# Fiberglass box for 12" sub



## ocuriel (Oct 7, 2005)

I have a 01 Acura MDX. I'm in the process of building a 12" sub box for a 12" OZ audio 12.2 matrix sub. I pulled the factory 10" sub & used the opening to get the most air space possible. Here are a few pics. I'm hopping to get more this weekend. 

This is the mold already made & cut to size - I then sanded the corners smooth which the picture doesn't show. The speaker ring was made for a flush mount installation. 










These pictures show the fleece already stretched & glassed. It was a pain to get the fleece wrinkles out. I added 3 layers of glass matt on the inside of the fleece vs. the outside. This makes it much easier to get a smoother finish. Next step is to get rid of the excess fleece & then start adding bondo to the outside. Not the best or most detailed pictures, but I hope you enjoy  .


















Here the box is coeated with 3m premium body filler. This stuff sands off real nice.










Here the box has been sanded smooth, primered & then I added putty to fill in the very small holes & indentations. I used bondo uv drying putty, which f'n sucked. It was a pain to sand down & I eventually took it all off & had to primer again. 










Second primer.










Back cup I ordered from parts from www.partsexpress.com










Checked sub for fitment.










Checked box fitment 









Unfortunately I over estimated the box size. This box is too small for thje oz, so I will be switching over to a IDQ.

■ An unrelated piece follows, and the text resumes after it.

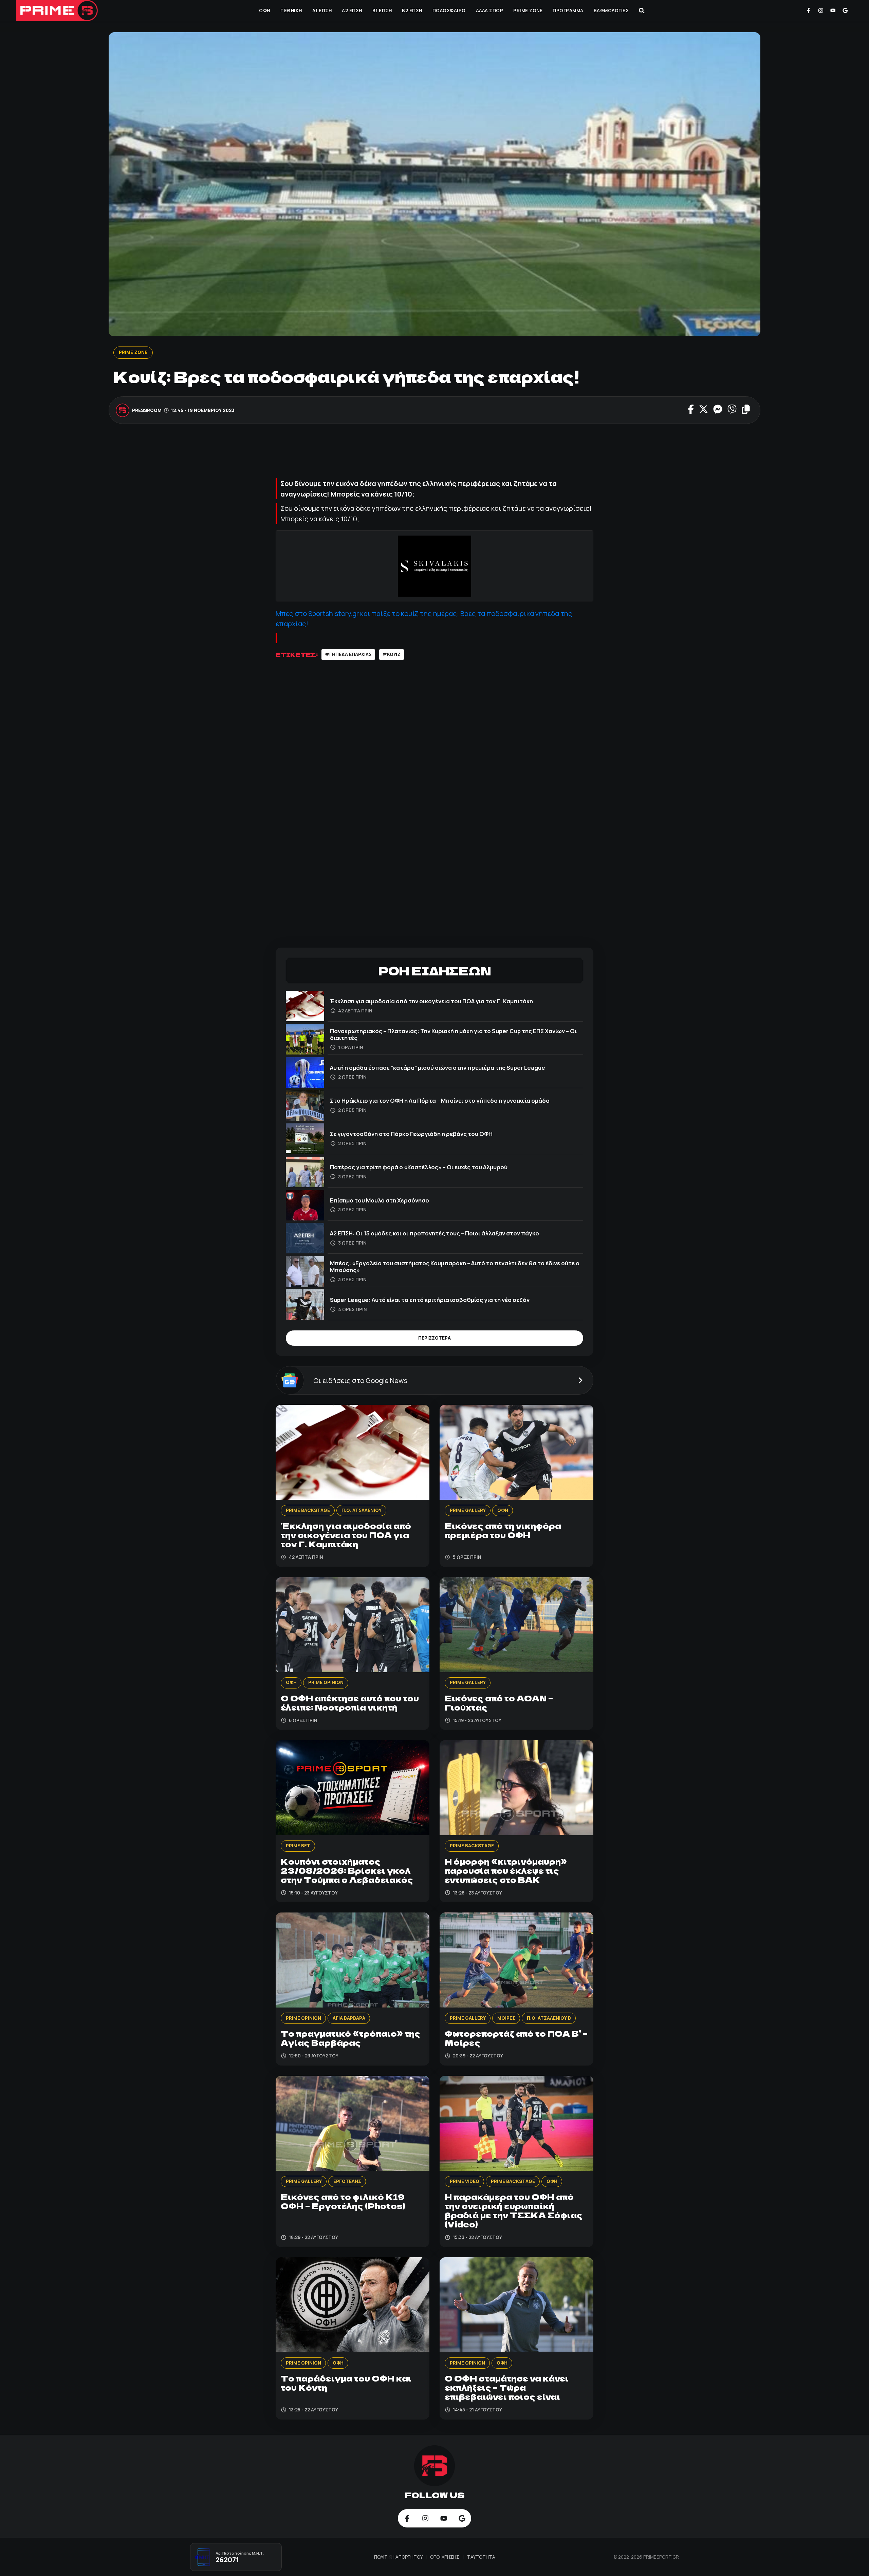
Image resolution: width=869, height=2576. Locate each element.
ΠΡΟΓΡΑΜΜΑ (568, 10)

covered the box in vinyl this weekend.


----------



## edwelly (Mar 29, 2006)

I own a 2004 Honda Pilot so I feel you pain. Are you still going to be able to get the factory grill and panel over the sub? BTW, looks REALLY good...


----------



## ocuriel (Oct 7, 2005)

Thanks. The sub box will extend out of the hole making the grille useless. Will probably use the cloth on the grille to wrap around a custom grille, making the sub somewhat stealth.


----------



## chad (Jun 30, 2005)

Pilot owner here too (well, the wife's piolt) Post more pics, I'm interested in the turn out.

Chad


----------



## ocuriel (Oct 7, 2005)

Posted new pics.


----------



## edwelly (Mar 29, 2006)

> I used bondo uv drying putty, which f'n sucked.


Sorry but I laughed out loud on after reading that... Man, do I feel your pain. But it's all learning process...
It is really looking good. I am anxious to see how it will fit into the MDX though... Thanks and please keep me/us updated.


----------



## ocuriel (Oct 7, 2005)

It really got to me. It's a very nasty product. Putty is suppose to sand very easily, & this was lke trying to sand plastic off. I took a step back instead of forward when i put this crap on.


----------



## ocuriel (Oct 7, 2005)

Added a picture


----------



## chad (Jun 30, 2005)

Wow after seeing it inside the SUV I found out that it's WAY different than the '06!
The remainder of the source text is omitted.